New Gear Trend: iPhone Pedals

NAMM has come and gone and among millions of other gear news, I’ve spotted iPhone-related guitar pedals from at least three manufacturers. They are all “single-unit” stompboxes that go on your pedalboard with the rest of the pedals, but each of the three have a separate approach.

iStomp

Digitech’s iPhone pedal is called iStomp. It’s a single-effect stand-alone programmable stomp box. Using the designated iPhone app, the pedal be “firmwared” into almost any of Digitechs physical pedals. It’s probably best described by Digitech’s own promotional video:

http://www.youtube.com/watch?v=UO34WcEbpUo

iRig STOMP

The iRig STOMP is a sort of switching box that allows you to inline your favorite iPhone amp sim (like IK Multimedia’s Amplitube, of course) into your regular pedal board signal chain.
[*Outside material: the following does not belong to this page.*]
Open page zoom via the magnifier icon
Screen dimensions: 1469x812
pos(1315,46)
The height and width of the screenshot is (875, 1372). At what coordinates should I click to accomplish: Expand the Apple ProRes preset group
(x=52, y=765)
It basically takes the input signal, routes it through the iPhone app’s sound processing and feeds the processed signal back into the pedal chain. It has a hardware volume control and a bypass footswitch with which you can bypass the whole iPhone app. It connects to the headset connector, just like an iRig guitar adapter.

TC TonePrint

TC Electronics is well-known for their high quality effects and pedals, and perhaps best known for their Polytune pedal (which is now available in a mini version). Last year, they released their TonePrint technology, which basically means configurable pedals. They’re not configurable into other effects like the iStomp, instead it’s a way of setting a lot of adjustable parameters on a delay pedal like the Flashback or a flanger like the Vortex. They have now released an iPhone app (Android version coming) to make these settings. They’ve chosen quite an interesting way of transmitting the new TonePrint to the pedal. Instead of connecting the phone directly to the pedal hardware, you hold it to one your plugged-in guitar’s pickups and the pedal will recognize the incoming sound squirt as an encoded toneprint and update itself. Petrucci’s signature pedal from TC, the Dreamscape, is TonePrint enabled and can be updated using the app.

Here’s a video of how it works:

My Reflections

Although iStomp is the coolest solution on paper, like a light version of that fully programmable hardware VST host I wrote about before, it’s the least useful if I get it correctly. It’s a single-effect solution, so why not just get the actual physical pedal. Sure it can be useful to change a delay into a flanger if you only need one of them – but how is that going to work in a gig situation? Would you hook up your phone and reflash the pedal between songs?

The iRig STOMP is really interesting for me, I would really like to be able to use my iPhone at rehearsals. The only issue I have with it is that it connects through the analog headset connector instead of the digital docking port. Historically this has had a large negative impact on sound quality with hiss and crosstalk.

The TC TonePrint pedals seem great. I’d like a delay for instance that you can make great presets for, and also download preset made by/for famous guitar players. At €150 (cheapest I could find) it’s not exactly the budget solution though.